Further, categorising food into three distinct groups – carbohydrates, fat and protein – reveals that carbohydrates represent absolutely no dietary requirement for humans. Essential amino and fatty acids – represented by the other food groups – are the only essential dietary components required for human health (essential here refers to a nutrient which we require to function and cannot be made from another molecule within the body). The human body produces its own necessary glucose through a metabolic process called gluconeogenesis – this means we do not actually require the glucose derived from dietary carbohydrates.

Why then, is the advice for type-two diabetics to eat 40 to 65 grams of carbohydrates per meal (excluding snacks)? The American Diabetes Association (ADA) guidelines stipulate there is ‘inconclusive evidence’ to recommend a specific carbohydrate limit, despite asserting that carbohydrate diets are the single biggest determinant of blood glucose. Within the same guidelines, there is advice that under certain diabetes medications – which aim to decrease circulating glucose – patients must eat carbohydrates to inhibit blood glucose levels from falling to dangerously low levels. The advice, therefore: eat carbohydrates, take diabetes medication, and then eat more carbohydrates to ameliorate the side effects of the diabetes medication. Type-two diabetes is a pathological state which can be reversed: the rhetoric of these guidelines suggests, or at least implies, that type-two diabetes can only be managed, not reversed.

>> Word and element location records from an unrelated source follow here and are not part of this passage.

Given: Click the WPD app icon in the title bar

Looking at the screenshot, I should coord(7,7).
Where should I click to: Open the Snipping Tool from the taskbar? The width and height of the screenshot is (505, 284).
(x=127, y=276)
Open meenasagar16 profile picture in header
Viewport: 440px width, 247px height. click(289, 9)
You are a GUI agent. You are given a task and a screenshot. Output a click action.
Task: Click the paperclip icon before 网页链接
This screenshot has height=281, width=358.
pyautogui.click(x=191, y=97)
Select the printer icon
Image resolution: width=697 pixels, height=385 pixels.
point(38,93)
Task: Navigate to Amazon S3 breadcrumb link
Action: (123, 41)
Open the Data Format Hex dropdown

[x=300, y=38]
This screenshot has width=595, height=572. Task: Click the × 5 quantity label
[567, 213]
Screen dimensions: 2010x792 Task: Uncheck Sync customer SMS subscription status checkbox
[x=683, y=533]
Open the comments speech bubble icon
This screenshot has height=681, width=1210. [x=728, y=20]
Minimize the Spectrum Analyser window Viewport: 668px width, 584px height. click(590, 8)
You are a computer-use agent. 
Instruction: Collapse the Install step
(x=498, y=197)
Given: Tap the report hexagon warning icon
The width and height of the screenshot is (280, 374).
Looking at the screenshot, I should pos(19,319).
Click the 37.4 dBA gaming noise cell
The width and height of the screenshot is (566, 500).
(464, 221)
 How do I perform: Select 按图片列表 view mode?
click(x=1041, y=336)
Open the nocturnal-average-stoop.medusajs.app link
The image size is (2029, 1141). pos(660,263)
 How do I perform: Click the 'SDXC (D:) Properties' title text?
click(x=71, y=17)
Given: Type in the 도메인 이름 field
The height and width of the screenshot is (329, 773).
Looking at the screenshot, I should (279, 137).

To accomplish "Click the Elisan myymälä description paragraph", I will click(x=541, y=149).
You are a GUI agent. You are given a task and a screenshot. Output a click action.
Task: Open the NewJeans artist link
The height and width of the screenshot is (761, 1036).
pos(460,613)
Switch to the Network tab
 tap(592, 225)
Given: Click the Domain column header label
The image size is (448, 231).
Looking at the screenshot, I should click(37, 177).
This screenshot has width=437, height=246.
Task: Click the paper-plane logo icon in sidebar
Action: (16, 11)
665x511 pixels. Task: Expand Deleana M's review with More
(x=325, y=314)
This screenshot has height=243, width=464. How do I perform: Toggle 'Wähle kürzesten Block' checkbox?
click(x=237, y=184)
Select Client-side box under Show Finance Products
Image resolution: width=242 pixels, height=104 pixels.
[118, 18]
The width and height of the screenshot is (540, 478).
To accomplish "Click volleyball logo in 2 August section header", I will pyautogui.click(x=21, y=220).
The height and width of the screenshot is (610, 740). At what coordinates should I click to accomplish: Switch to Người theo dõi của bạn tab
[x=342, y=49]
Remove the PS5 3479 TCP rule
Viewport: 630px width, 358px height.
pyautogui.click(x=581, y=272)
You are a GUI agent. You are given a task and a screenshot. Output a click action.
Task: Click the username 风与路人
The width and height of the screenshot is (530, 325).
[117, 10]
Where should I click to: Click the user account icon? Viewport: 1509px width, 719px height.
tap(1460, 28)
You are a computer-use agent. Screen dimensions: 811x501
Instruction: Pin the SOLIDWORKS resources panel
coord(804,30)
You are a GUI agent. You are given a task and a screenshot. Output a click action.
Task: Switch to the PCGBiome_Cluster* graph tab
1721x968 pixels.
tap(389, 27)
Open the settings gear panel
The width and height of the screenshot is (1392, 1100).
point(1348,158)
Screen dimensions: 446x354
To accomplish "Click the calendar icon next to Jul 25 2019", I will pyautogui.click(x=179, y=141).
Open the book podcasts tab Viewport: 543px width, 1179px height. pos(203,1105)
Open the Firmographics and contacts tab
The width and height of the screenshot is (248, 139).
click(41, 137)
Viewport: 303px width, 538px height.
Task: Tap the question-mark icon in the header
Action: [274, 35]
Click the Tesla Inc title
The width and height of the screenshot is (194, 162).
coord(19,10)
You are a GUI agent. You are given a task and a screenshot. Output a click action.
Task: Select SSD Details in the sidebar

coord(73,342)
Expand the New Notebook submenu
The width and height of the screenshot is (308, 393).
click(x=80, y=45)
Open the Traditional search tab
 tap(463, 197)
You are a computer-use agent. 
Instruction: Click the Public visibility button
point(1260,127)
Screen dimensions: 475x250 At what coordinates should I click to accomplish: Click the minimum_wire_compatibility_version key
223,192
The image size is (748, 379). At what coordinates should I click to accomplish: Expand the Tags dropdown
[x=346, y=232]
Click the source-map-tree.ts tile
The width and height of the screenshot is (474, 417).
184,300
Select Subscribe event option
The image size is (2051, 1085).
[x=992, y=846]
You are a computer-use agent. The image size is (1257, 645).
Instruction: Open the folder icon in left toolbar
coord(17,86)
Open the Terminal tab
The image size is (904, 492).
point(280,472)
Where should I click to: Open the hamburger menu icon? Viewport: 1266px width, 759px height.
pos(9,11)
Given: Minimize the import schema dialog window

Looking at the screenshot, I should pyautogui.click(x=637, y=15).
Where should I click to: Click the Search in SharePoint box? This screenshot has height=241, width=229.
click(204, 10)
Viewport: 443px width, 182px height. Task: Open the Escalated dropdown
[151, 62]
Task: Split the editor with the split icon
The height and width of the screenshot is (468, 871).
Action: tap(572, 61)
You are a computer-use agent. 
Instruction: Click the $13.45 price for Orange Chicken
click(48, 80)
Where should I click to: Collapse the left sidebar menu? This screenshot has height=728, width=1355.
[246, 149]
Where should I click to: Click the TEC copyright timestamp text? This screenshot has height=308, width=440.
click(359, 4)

As an alternative to the functionally null advice offered by the ADA, Dr. Sarah Hellberg, Clinical Professor of Medicine at Indiana University, recommends eating carbohydrates as the minority food group in her clinic aimed at patients with or at risk of diabetes. As a consequence, her patients must make up their diet from one of the two remaining food groups: Hellberg recommends her patients eat a lot of fat, to keep blood sugar and insulin levels low. To support her advice, Hellberg’s clinic completed a 6-month study comparing results of 50 low-carb, high-fat patients and 50 patients eating a diet recommended by the ADA guidelines. Not only did the low-carb group show a significant metabolic advantage (greatly improving their diabetes), completely removing the diabetes medication in these patients could amount to cost savings of 2000 US dollars per year. Here, Hellberg is aiming and succeeding at reversing type-two diabetes, without the need for medication.

In total, the United States spends 250 billion US dollars per year on its diabetes epidemic. Ultimately, the result of reversing this disease is a reduction in the need for diabetes medication: to reflect this, the ADA panels – which are stacked with conflict of interest due to financial incentives from large pharmaceutical companies – are not promoting the reversal of the disease, but instead to increase patient dependence on expensive diabetes medication.

Social prejudice can be difficult to shake because it requires a fundamental re-analysis of hard facts but is necessary for the progression of science and society. The issue, however, is that those in positions of influence, even in possession of all the necessary facts, are unwilling or unable to promote the changes which could shake the stigma. Adjusting advice, which involves a challenge to the status quo, by suggesting removal of carbohydrates, not fat, from the diets of obese and diabetic patients (and those at risk of those diseases) could redirect scientific research and greatly improve the unfair prejudice these patients suffer. 

Obesity and diabetes are poorly understood even by experts, but still stir strong feelings in lay audiences who are quick to label the cause of these diseases as nothing more complicated than laziness. The fact is, those with the final word on diabetes and obesity are doing nothing at all to present real evidence to redirect scientific research, actually help these patients, or to shake the harsh prejudice they face.